▶ _ACTIVITY_: The lines needed run from the one that contains "Given: Click the" through the end of the material below, both included; write them out exactly, with no pictures.

##### STUDY MATERIAL

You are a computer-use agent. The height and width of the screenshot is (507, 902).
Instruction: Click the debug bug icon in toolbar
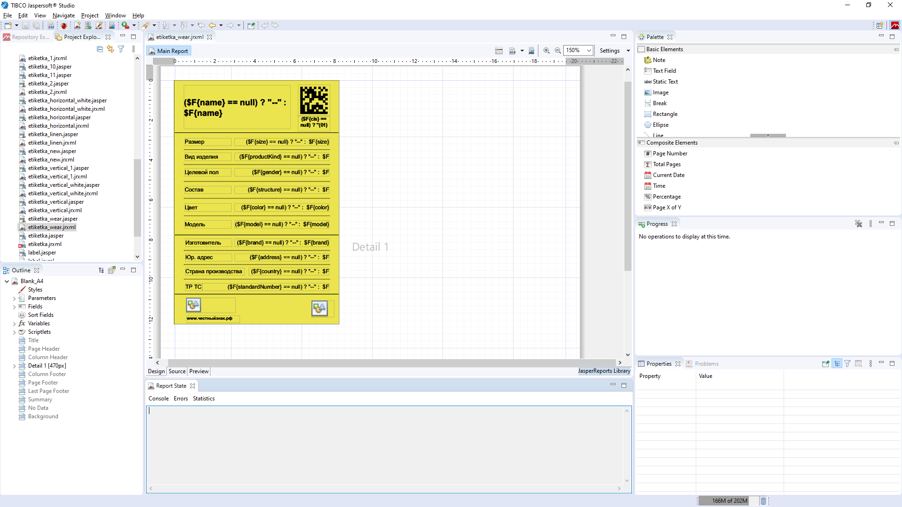[64, 25]
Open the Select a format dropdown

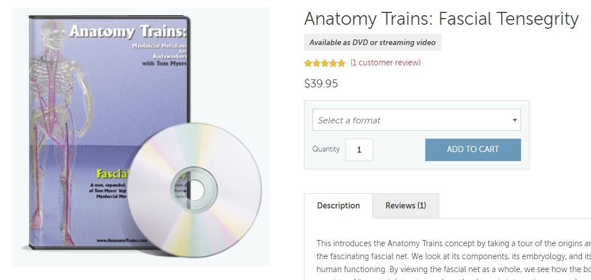click(x=412, y=120)
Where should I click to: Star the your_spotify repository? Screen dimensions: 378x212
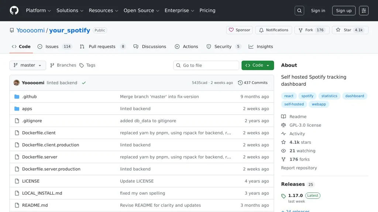[x=344, y=30]
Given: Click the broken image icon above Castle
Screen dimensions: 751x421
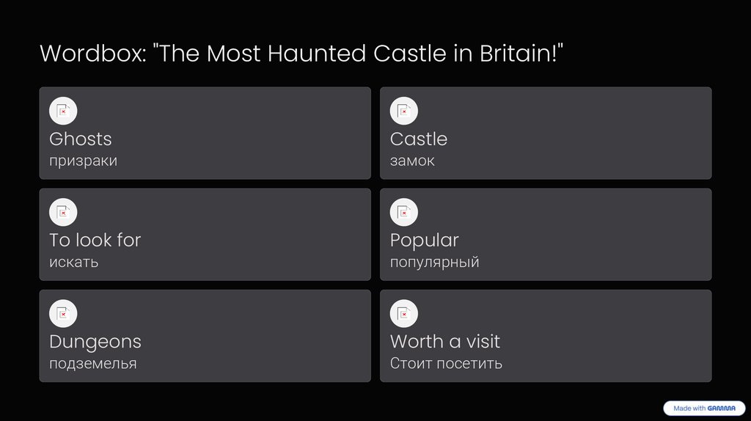Looking at the screenshot, I should point(403,111).
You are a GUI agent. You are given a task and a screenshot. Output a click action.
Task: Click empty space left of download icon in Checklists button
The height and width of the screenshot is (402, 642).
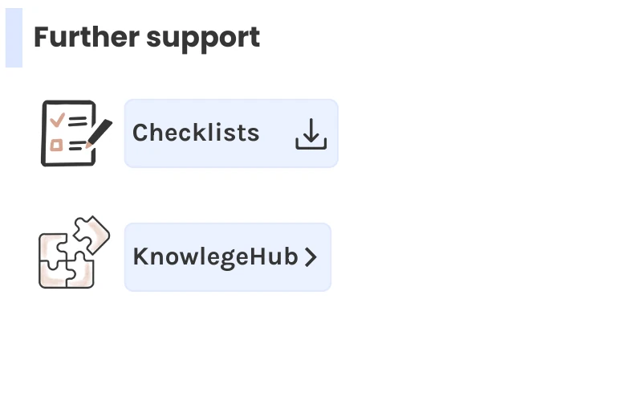click(x=278, y=133)
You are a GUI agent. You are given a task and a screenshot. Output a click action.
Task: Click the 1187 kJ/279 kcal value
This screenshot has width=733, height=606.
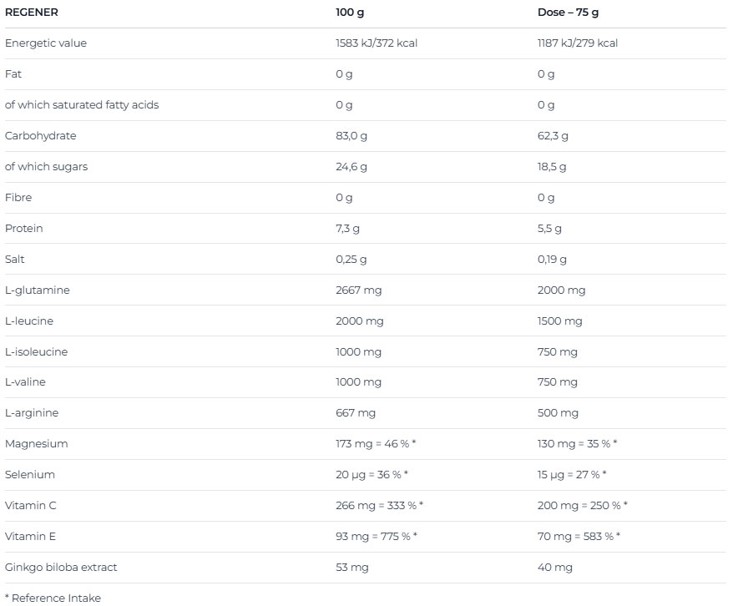(x=578, y=43)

##########

▶ _SOLUTION TO THE PROBLEM_:
Given: Click the broken image icon above Castle
Screen dimensions: 751x421
Looking at the screenshot, I should point(403,111).
You are a GUI agent. You are given a task and a screenshot. Output a click action.
Task: Click empty space left of download icon in Checklists button
The height and width of the screenshot is (402, 642).
click(x=278, y=133)
You are a GUI agent. You are given a task and a screenshot. Output a click action.
Task: Click the 1187 kJ/279 kcal value
This screenshot has width=733, height=606.
(x=578, y=43)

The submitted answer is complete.